À l’université Paris-VIII-Vincennes où il commence à enseigner à partir de 1969, Deleuze fait cours dans une salle archicomble où se pressent non seulement des étudiants de philosophie mais aussi des artistes, des psychologues, des marginaux. Un gourou ? Pas du tout. Deleuze n’a jamais voulu fonder une école, encore moins avoir de disciples. Pour lui, la philosophie ne doit pas seulement s’adresser aux philosophes professionnels.
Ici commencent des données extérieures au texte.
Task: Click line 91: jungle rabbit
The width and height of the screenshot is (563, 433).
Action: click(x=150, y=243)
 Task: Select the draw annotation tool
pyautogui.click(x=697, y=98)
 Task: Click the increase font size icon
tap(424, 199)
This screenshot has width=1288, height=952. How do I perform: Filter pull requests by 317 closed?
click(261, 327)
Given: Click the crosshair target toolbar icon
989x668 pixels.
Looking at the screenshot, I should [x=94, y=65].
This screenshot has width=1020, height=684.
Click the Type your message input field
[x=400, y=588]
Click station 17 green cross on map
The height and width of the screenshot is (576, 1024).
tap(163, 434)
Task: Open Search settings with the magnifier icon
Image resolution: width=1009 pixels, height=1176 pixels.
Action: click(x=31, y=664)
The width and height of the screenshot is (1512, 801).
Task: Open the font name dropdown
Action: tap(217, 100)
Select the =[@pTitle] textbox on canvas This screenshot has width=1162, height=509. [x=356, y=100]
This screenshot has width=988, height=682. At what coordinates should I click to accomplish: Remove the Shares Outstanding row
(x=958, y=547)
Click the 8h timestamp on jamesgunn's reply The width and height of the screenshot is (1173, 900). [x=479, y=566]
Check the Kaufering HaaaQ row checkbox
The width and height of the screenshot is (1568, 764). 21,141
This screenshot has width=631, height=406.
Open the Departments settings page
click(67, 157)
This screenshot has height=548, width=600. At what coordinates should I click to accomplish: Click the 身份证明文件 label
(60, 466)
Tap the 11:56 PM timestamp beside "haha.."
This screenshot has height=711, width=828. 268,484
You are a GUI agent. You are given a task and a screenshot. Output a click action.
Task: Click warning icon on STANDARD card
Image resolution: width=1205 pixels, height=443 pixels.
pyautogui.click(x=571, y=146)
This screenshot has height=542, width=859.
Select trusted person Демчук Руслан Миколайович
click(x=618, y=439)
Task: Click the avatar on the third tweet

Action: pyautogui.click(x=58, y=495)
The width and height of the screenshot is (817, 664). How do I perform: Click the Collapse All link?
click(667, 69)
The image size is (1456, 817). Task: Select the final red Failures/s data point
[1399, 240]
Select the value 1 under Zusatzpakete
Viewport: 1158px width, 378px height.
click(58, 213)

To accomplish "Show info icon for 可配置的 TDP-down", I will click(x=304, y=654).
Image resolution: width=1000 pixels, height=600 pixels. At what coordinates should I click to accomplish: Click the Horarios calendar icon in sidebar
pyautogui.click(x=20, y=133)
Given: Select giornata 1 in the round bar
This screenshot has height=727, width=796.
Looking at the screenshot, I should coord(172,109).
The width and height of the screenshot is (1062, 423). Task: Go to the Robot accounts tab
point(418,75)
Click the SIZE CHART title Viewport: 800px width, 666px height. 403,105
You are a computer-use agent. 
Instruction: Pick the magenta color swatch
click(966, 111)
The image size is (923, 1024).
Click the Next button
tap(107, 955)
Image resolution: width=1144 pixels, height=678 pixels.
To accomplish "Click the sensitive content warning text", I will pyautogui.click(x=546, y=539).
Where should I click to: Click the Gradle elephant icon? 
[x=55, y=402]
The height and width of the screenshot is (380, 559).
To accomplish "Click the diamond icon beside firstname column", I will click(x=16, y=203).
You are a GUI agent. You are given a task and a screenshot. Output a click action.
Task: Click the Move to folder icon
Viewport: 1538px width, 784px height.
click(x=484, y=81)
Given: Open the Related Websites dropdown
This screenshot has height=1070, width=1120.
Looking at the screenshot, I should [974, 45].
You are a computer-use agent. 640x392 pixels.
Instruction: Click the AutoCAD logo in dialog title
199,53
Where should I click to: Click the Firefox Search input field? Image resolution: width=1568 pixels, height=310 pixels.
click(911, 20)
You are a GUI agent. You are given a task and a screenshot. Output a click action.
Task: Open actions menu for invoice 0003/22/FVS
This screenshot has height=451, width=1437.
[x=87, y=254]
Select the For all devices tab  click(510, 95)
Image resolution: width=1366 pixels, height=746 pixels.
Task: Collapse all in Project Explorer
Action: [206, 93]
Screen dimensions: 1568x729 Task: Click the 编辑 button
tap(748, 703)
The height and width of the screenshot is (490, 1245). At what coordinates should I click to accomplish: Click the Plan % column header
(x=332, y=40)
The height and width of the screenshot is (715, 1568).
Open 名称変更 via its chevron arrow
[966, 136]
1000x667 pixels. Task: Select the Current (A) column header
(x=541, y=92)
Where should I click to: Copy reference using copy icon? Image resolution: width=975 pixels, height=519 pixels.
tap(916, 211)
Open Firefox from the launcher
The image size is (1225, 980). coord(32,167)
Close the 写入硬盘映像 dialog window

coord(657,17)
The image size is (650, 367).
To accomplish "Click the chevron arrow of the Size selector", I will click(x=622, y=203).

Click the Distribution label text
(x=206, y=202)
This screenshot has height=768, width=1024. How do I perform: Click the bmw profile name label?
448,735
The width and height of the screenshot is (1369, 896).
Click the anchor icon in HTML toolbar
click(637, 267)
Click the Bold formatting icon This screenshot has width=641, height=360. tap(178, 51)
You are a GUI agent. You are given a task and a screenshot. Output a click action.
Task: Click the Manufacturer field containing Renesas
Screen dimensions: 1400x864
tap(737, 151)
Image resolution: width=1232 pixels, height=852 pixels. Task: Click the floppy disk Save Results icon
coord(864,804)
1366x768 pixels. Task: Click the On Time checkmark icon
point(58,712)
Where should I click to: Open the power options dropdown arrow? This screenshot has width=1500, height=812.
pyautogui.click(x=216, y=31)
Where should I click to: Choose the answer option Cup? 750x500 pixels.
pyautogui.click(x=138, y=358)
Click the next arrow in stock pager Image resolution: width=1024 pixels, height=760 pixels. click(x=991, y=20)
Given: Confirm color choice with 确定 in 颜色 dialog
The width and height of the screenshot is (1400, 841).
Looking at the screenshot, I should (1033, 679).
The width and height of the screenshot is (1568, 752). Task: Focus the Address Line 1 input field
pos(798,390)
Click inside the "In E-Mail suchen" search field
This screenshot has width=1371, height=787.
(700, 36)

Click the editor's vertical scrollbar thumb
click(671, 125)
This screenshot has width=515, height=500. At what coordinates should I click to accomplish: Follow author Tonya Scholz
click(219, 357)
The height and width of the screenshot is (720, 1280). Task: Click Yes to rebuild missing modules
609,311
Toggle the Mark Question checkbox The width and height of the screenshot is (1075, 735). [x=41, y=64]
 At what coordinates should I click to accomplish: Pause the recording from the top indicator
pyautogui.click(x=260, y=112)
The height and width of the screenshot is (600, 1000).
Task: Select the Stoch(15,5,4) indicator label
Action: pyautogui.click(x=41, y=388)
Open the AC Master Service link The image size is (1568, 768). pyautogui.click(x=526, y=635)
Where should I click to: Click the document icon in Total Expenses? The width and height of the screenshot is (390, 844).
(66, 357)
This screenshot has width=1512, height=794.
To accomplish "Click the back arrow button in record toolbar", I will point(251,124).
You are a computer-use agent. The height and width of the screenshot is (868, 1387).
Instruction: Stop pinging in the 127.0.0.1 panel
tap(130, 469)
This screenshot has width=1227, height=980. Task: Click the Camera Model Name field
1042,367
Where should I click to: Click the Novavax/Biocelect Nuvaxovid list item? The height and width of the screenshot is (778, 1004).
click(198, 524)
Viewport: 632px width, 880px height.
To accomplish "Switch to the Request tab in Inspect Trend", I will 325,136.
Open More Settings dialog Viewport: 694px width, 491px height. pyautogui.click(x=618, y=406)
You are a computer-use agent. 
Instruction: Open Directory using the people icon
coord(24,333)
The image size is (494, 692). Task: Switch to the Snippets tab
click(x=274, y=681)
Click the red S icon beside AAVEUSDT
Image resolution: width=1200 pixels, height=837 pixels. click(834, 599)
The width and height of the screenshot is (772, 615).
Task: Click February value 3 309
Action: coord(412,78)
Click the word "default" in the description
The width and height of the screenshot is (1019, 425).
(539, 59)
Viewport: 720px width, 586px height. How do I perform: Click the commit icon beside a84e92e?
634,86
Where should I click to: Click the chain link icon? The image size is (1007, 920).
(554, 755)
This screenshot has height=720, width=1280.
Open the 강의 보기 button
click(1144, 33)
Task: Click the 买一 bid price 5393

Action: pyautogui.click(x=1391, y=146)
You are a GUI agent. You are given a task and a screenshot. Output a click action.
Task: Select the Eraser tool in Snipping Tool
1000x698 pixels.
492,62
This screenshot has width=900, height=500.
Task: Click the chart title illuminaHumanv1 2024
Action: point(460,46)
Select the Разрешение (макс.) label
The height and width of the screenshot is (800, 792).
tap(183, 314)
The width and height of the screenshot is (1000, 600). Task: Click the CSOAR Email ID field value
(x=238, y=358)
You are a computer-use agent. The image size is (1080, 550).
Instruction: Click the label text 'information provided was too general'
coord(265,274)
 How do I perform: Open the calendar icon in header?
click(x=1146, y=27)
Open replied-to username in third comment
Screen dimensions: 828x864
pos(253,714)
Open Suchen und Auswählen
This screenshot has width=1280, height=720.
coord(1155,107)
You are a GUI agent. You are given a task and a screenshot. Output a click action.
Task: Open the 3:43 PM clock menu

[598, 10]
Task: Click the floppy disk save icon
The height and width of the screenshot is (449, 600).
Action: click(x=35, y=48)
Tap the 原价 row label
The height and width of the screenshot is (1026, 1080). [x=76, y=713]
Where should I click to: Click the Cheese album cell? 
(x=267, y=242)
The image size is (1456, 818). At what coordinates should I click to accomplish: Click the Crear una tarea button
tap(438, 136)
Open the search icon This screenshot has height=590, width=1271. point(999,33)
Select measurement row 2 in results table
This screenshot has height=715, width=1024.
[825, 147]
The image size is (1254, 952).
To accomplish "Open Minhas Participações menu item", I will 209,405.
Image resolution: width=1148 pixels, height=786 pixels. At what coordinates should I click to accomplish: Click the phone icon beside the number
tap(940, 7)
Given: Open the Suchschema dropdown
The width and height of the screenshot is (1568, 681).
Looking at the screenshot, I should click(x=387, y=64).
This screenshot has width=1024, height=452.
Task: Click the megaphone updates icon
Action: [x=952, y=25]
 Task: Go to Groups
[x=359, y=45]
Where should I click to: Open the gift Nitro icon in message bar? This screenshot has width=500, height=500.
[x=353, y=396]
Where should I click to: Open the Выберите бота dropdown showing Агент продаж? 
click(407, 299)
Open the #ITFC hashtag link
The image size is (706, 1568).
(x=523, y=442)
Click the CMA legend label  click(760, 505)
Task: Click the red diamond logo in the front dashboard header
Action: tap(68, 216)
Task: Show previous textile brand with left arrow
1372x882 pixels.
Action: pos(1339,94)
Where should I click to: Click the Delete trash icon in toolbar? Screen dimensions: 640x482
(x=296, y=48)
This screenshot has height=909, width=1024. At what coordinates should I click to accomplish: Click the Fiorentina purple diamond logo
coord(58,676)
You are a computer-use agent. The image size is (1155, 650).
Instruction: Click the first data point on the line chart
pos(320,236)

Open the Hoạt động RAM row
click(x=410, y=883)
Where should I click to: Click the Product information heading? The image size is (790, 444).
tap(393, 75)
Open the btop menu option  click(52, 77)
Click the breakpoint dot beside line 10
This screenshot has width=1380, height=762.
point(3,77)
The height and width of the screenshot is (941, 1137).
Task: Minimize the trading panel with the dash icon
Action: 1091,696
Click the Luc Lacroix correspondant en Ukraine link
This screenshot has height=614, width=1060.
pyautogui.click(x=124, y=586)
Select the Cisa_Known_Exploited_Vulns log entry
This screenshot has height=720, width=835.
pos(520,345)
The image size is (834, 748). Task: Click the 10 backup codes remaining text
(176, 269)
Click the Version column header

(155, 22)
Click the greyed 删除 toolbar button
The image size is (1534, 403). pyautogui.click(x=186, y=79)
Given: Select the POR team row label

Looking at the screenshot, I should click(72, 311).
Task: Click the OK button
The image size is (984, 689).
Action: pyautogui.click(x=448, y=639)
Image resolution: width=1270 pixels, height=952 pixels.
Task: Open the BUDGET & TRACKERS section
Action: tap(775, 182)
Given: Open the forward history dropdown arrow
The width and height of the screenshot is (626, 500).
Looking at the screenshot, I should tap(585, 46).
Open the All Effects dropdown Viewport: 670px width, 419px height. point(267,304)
D’où l’idée d’un autre mode de lecture qui ne serait pas analyse de ce que signifie le texte : « Cette autre lecture, c’est une lecture en intensité : quelque chose passe ou ne passe pas. Il n’y a rien à expliquer, rien à comprendre, rien à interpréter. » On le voit, pas de « philosophiquement correct » chez Deleuze. Libérer les flux de désir, libérer la philosophie… Deleuze est un assoiffé de liberté.